Monthly Archives: August 2014

Visualizing Text Spaces

3D_matrix_analysis_Image

For the DH2014 conference in Lausanne, Switzerland I prepared an interactive visualization of the small corpus of seventeenth-century French plays I had analyzed using Raymond Queneau’s matrix analysis of language. The visualization shows that Queneau’s matrix analysis can distinguish verse from prose fairly well by syntax alone, without any direct measurement of meter, rhyme or word choice.

There were some limitations with that initial visualization, however. First, it assumes that a text is either verse or prose when many texts are mixed. It should be possible to account for a spectrum of texts varying from exclusively prose to exclusively text, with most somewhere in-between. Second, with 72 texts it represents a relatively small sample of data. A much larger set (631 texts) is available. Third, while text type (verse or prose) is the dominant signal in the corpus, it should be possible to observe if other parameters such as author or date determine a text’s relationship to other texts in the corpus.

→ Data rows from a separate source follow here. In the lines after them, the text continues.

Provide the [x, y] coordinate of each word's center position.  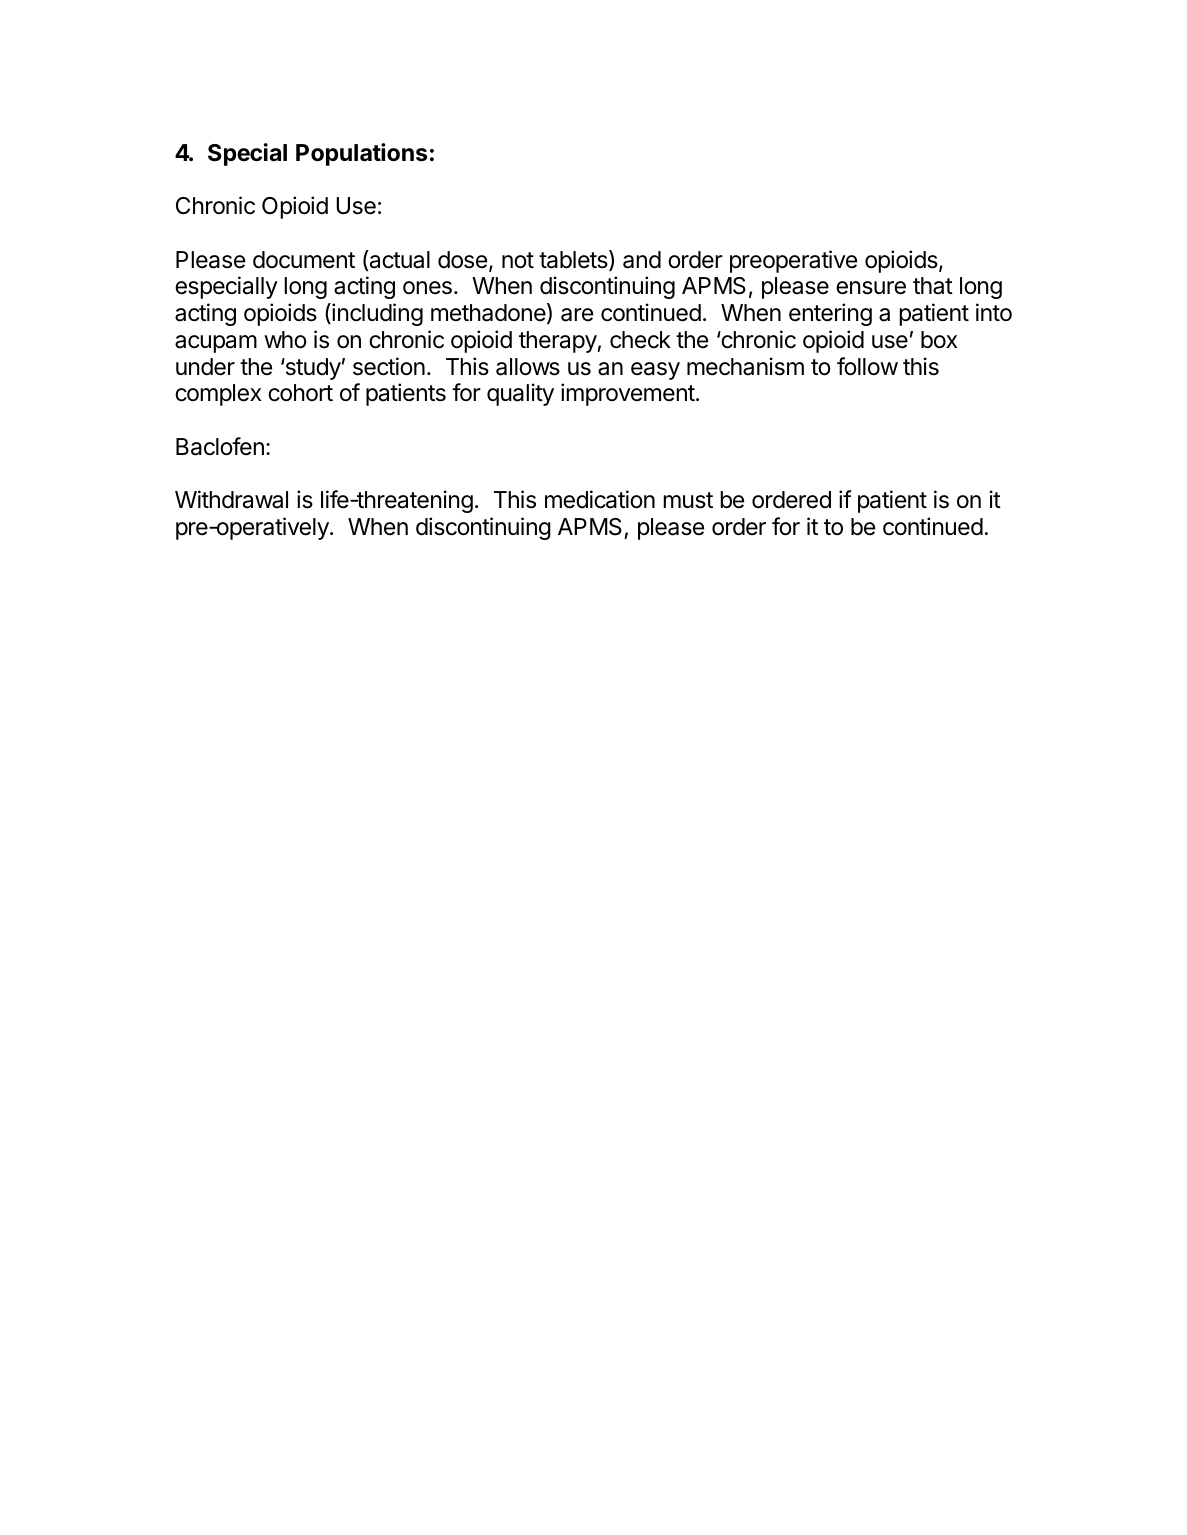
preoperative [793, 261]
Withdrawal [231, 499]
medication [600, 499]
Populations [361, 154]
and [642, 260]
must [688, 500]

I have created a visualization that attempts to overcome these limitations. Using WebGL and Shiny, the visualization offers an interactive three-dimensional representation that combines three biplots for three principal components. Please see my earlier post where I explain how matrix analysis works and how I represent it with “triplots”.

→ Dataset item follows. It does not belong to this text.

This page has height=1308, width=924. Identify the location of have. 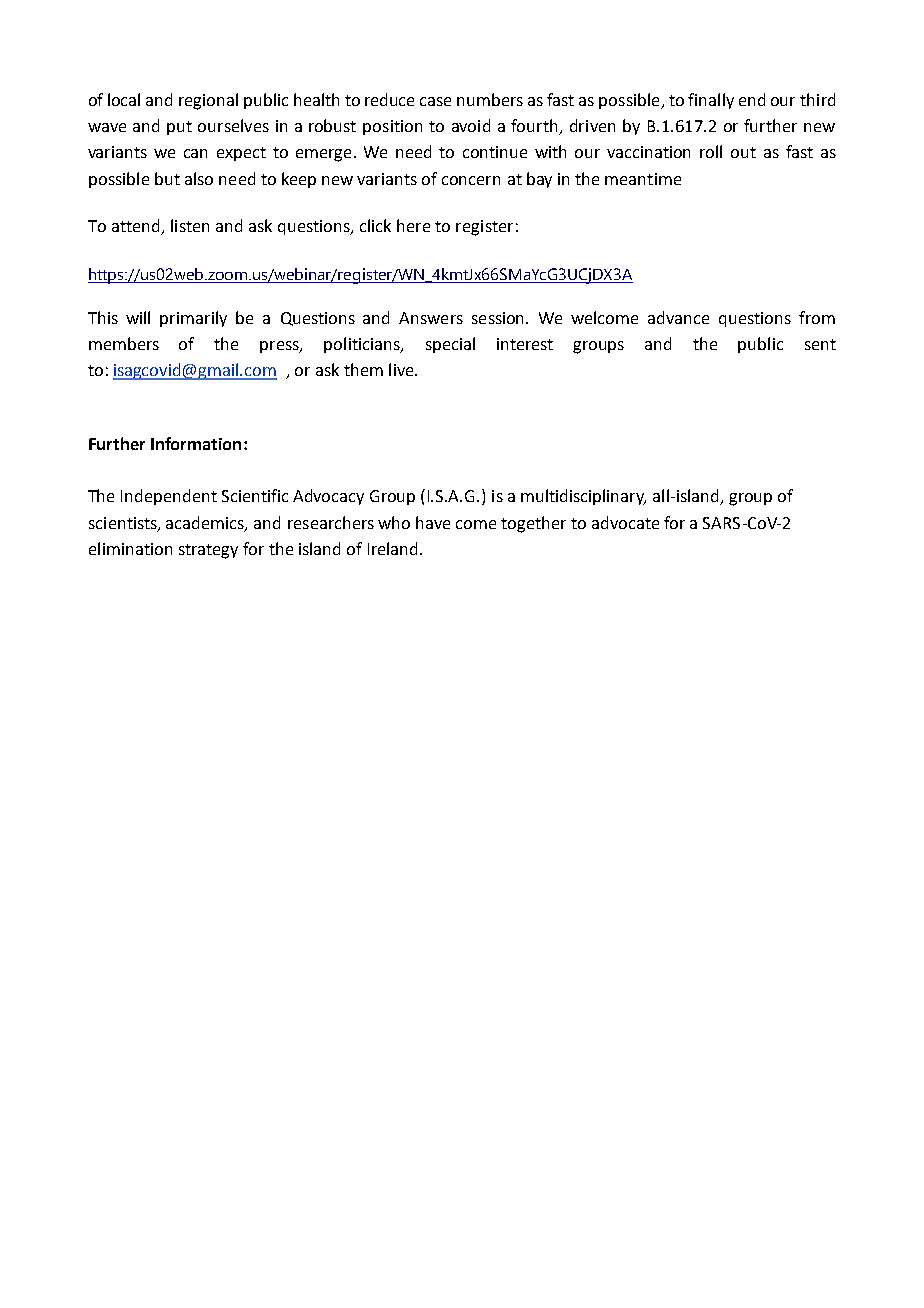
(433, 522).
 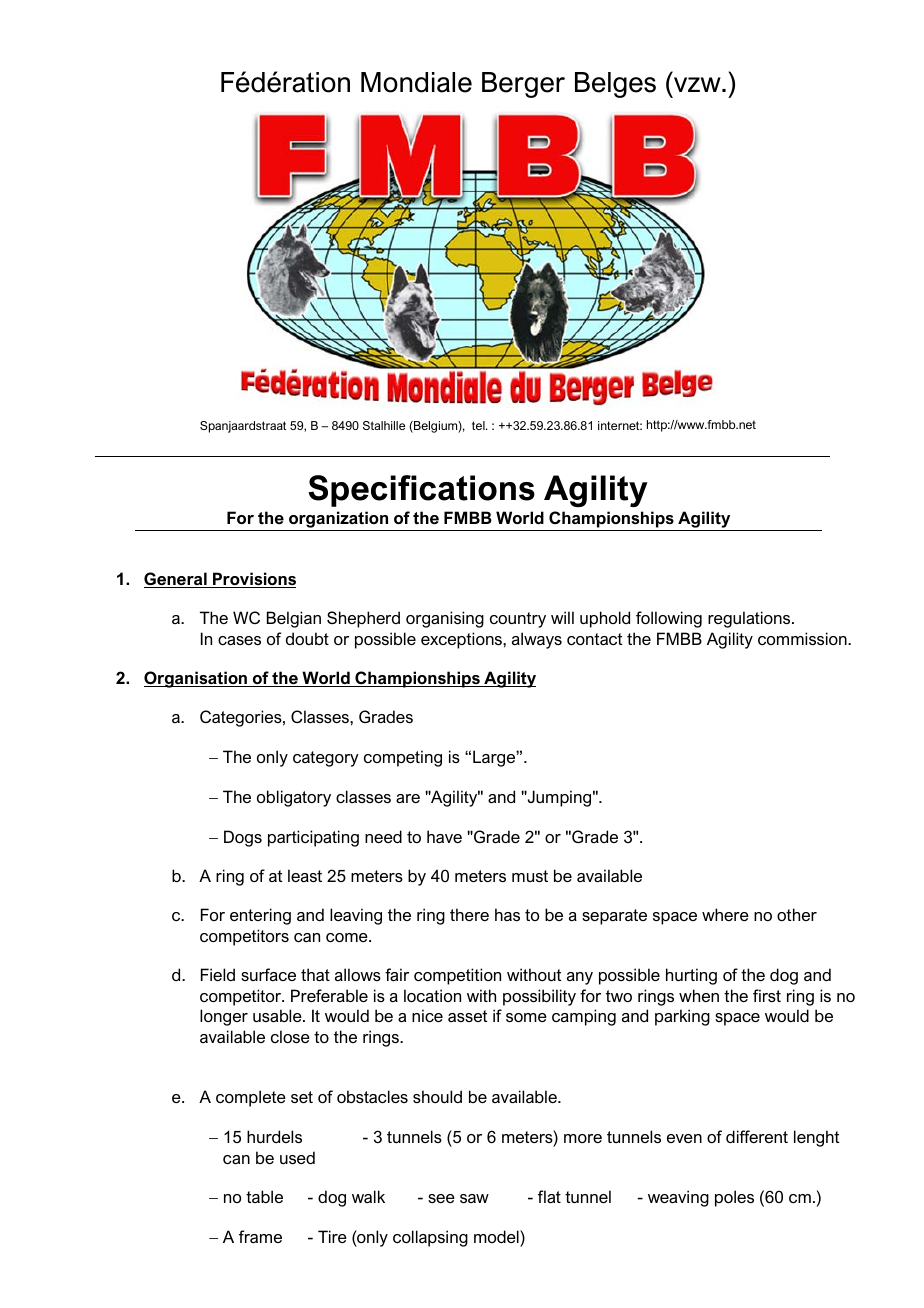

Instead of using a binary color scheme to indicate prose or verse, I have calculated a percentage of verse in each text, with blue representing verse and red representing prose. Mixed texts appear as various shades of violet. As one would expect, the texts represented by violet spheres inhabit a zone between red (prose) and blue (verse) spheres. This suggests that although prose and verse texts do separate largely according to their syntax, there is a continuum from one to the other.

Although text type (prose/verse) remains the strongest signal in matrix analysis, the texts by some authors do tend to cluster in the visualization. One can search for texts by Pierre Corneille and observe a predominance of PF and SF. Texts by Molière exhibit a relative paucity of FF and BF. The five plays by Jean-Jacques Rousseau, however, are dispersed in the visualization and suggest a varied syntax in his play-writing.

Apart from the fact that most plays written before 1690 are in verse, it is difficult to see correlations between dates and text types. Further exploration may reveal correlations, however.

By experimenting with visualizing these data, I have found that three-dimensional images with meaningful chromatics allow for effective interaction with a fairly complex set of textual data. Corpora appear as spaces where distances between textual objects depend on how one defines relationships between the objects. One could imagine other bases for constructing spaces of texts, such as semantics, phonology, geography (not necessarily determined by a preexisting map), and thematics.